Several common themes are interwoven throughout the issue. Assessing the pandemic’s impact is, of course, necessary and unavoidable. It is a unique historical event in which the entire world has been simultaneously affected. However, it is also a familiar story in that different populations have suffered in unequal ways. Linked to this fact, and not surprisingly, a concern for equity presents itself in almost every article. The uneven impact of COVID-19 has illuminated class and racial divides that can no longer be ignored. Unlike the virus, equity has been all too easy to overlook for many with more privileged race and economic backgrounds. Now, however, it shouts for attention.
A long-standing challenge makes yet another appearance in these pages: Close collaboration between educators and employers emerges as perhaps the missing piece of the entire puzzle. We must create clearly defined pathways from the classroom to the workplace (in person or virtual), and learners must know how to follow them to a job or career.
Educators can “buy into” the CBE mindset and make dramatic changes in their programs, but if there are no good jobs at the “end of that rainbow,” the whole effort, time, and expense will be for naught. Learners and workers who are already in despair over their situations will grow ever more cynical about the system’s concern (or lack thereof) for them.
Finally, there is the big question: If these alternatives have been available all along, why have they not been implemented on a much wider scale? Is it only the lack of a crisis that has hindered development? The foundational document in this issue, from Clawson and Girardi of Jobs for the Future, argues that there is another variable: the lack of a sustained national commitment to competency-based, equity-centered education (CBEE).
In calling for such a commitment, JFF reflects that the United States has been able to achieve great things when we have worked toward a unifying goal as a country. What could be more appropriate for a new administration whose president’s inaugural address focused on unity? Of course, if the recommendations of all our authors were followed, it would go far in meeting the crisis outlined here. However, these initiatives will remain incremental until a national framework boosts a cohesive movement that captures the strengths of each one of them and many others. Synergies among the various efforts could result in innovations we cannot, at this time, predict.
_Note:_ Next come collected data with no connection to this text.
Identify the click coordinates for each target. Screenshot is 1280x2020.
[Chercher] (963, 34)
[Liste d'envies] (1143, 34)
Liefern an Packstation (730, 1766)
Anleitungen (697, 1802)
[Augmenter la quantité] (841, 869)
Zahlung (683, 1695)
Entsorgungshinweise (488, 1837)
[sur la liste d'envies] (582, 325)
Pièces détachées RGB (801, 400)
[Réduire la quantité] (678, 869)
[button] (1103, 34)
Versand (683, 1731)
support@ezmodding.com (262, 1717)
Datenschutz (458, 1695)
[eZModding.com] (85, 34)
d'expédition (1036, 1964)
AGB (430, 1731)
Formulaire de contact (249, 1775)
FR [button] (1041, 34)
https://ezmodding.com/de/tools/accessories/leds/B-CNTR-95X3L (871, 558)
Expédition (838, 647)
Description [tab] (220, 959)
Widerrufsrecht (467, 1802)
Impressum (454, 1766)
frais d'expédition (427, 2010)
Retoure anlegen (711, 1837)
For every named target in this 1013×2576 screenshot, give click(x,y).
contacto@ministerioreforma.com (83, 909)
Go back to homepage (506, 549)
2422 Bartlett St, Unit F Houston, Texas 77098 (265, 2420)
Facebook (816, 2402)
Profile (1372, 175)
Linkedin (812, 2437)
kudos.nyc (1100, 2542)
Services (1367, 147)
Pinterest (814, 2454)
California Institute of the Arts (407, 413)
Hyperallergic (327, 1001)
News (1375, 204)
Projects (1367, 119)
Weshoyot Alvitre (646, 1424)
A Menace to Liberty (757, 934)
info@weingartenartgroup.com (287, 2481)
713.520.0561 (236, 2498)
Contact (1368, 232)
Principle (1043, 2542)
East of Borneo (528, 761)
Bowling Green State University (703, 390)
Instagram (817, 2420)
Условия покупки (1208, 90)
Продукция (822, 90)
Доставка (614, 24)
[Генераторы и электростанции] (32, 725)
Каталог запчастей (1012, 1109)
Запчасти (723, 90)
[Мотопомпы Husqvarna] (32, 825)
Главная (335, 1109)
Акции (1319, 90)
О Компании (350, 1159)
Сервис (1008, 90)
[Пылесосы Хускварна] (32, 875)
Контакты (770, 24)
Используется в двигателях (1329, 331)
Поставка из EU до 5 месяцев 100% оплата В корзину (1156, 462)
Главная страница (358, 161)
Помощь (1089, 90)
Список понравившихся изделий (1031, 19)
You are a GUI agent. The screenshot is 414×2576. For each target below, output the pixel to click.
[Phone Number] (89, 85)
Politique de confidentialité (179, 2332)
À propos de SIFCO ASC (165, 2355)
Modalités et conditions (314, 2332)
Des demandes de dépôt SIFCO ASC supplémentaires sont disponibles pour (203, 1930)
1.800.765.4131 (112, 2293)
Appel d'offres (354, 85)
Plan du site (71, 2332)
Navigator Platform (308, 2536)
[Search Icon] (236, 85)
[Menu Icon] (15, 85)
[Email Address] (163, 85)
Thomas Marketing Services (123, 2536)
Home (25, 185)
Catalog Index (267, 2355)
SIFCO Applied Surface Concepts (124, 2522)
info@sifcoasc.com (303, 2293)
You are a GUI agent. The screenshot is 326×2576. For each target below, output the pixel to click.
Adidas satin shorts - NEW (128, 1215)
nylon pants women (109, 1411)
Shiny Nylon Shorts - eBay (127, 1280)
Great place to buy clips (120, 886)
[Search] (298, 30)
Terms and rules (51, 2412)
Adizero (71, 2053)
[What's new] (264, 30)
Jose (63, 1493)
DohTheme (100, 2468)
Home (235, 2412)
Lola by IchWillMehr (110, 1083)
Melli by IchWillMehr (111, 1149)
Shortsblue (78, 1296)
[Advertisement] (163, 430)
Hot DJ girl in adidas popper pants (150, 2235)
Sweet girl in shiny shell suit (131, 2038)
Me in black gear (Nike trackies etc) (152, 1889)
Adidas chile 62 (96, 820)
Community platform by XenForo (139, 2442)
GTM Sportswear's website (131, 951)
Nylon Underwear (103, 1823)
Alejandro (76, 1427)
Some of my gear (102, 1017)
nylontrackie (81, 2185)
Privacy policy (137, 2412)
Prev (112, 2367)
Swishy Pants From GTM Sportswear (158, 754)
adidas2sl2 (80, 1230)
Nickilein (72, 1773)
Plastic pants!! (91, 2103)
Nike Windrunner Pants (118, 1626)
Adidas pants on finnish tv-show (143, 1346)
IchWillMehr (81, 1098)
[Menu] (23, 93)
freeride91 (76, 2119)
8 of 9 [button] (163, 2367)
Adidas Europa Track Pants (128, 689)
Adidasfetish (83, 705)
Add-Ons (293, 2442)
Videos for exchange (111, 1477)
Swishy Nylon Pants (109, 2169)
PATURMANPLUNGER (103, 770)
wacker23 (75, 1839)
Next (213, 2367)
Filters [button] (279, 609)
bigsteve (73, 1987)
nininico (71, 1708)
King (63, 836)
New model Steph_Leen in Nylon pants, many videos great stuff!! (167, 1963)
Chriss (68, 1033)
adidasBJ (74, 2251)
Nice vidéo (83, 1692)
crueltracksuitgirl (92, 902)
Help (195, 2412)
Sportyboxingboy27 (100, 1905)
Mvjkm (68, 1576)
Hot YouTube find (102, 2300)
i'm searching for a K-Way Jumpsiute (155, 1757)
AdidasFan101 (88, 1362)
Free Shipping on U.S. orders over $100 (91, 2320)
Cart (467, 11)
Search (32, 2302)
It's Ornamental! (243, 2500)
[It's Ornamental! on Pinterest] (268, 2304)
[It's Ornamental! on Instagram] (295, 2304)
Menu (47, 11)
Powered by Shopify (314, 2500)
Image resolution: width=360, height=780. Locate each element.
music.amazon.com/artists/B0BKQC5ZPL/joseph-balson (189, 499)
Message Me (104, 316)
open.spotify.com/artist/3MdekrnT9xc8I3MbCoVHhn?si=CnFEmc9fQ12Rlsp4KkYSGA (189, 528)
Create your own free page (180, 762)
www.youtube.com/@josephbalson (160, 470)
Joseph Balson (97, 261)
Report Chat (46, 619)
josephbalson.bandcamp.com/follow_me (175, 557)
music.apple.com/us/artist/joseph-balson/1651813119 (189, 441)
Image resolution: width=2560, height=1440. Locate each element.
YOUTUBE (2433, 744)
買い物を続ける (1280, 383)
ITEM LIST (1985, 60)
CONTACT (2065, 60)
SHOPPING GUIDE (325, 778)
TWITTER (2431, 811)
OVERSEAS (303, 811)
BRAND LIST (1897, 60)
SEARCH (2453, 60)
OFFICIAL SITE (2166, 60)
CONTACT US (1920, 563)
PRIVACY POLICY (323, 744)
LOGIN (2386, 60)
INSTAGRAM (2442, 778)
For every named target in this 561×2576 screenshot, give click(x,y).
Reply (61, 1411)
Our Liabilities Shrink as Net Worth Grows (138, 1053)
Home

Policy is outside the scope of our compilation, but we can hope that education, business, and economic advocates of the Biden administration might turn their attention to the issues we have raised here. Perhaps, with an educator as First Lady, it may be possible that a national commitment to CBE would become this generation’s “moonshot.” We certainly hope so.
For now, I would like to thank our authors for contributing their attention to these important issues during a challenging time for families and communities. I also extend my appreciation to the Associate Editors for their gift of time and talent in helping create a quality special issue: Richard Barnes, Ashley Bliss-Lima, Allen C. Clarkson, Alton James, and Dr. Mara Lockowandt.